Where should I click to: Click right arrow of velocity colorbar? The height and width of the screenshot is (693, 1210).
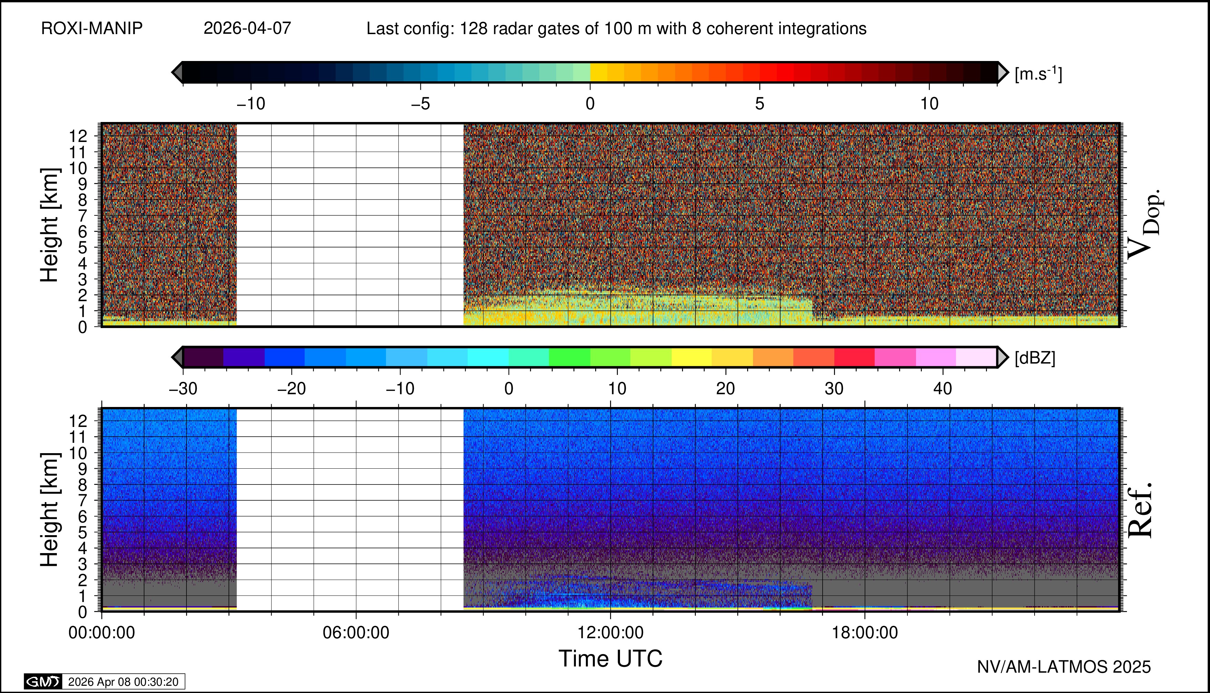coord(1002,72)
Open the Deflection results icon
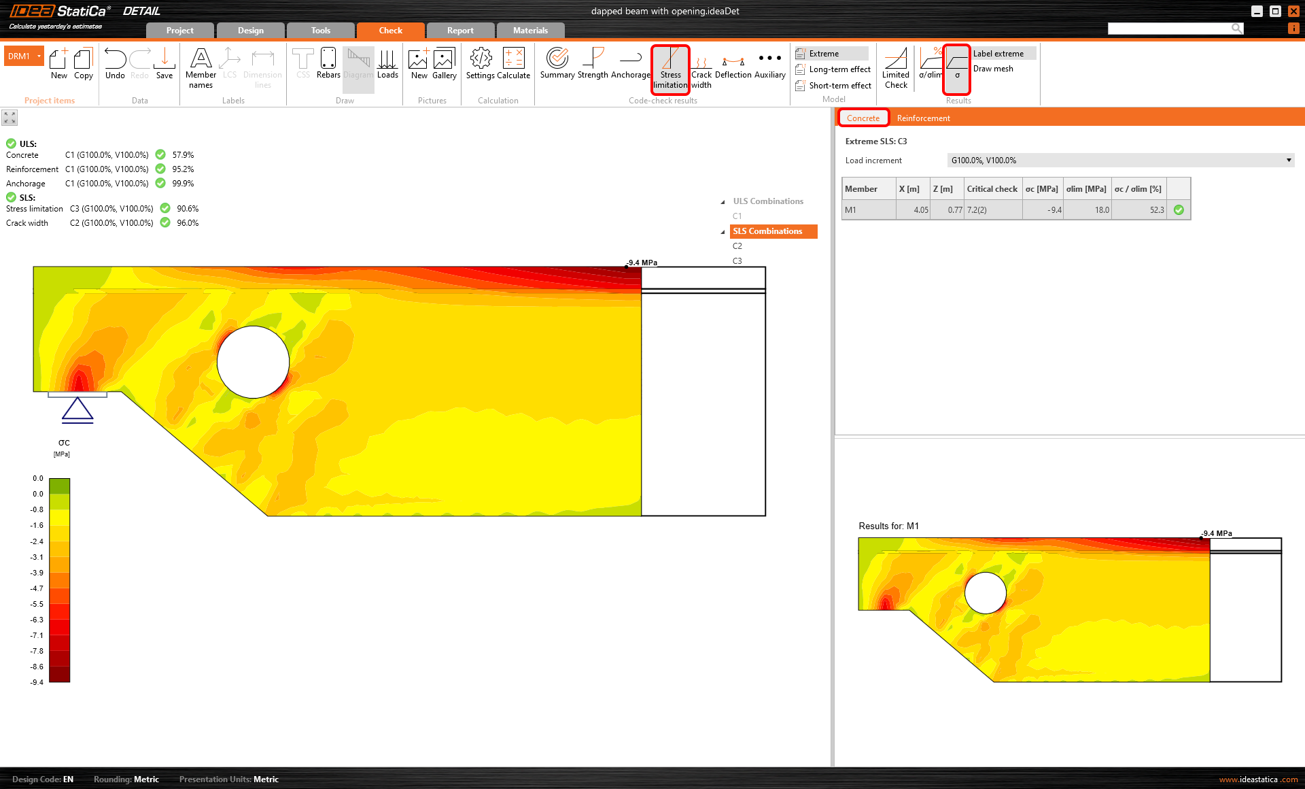 733,63
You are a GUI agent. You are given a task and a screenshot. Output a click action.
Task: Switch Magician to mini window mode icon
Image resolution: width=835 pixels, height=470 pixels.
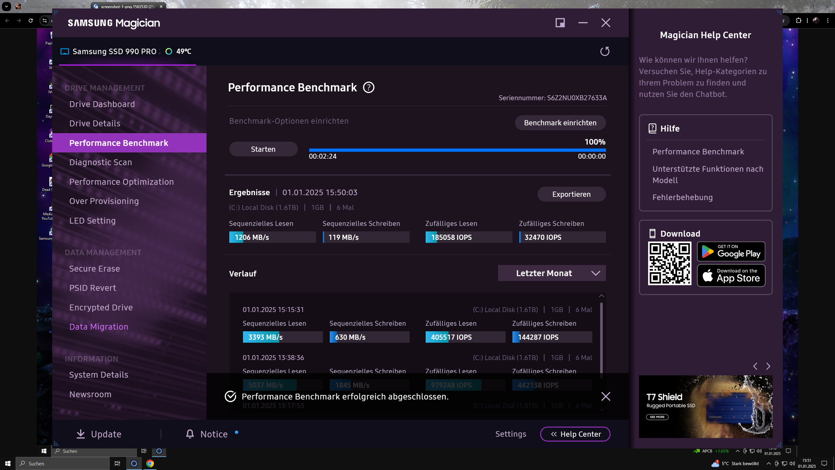click(560, 23)
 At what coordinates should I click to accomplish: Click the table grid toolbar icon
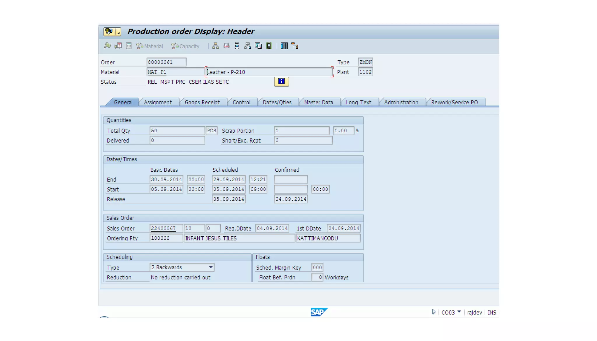coord(284,46)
====
What to work on -> Transcribe all of the material exactly and leave out its pictures.

Written response ->
Where should I click to: Click right arrow of velocity colorbar? The height and width of the screenshot is (693, 1210).
coord(1002,72)
Open the Deflection results icon
 733,63
You are a GUI agent. You are given a task and a screenshot. Output a click action.
Task: Switch Magician to mini window mode icon
Image resolution: width=835 pixels, height=470 pixels.
click(560, 23)
 At what coordinates should I click to accomplish: Click the table grid toolbar icon
coord(284,46)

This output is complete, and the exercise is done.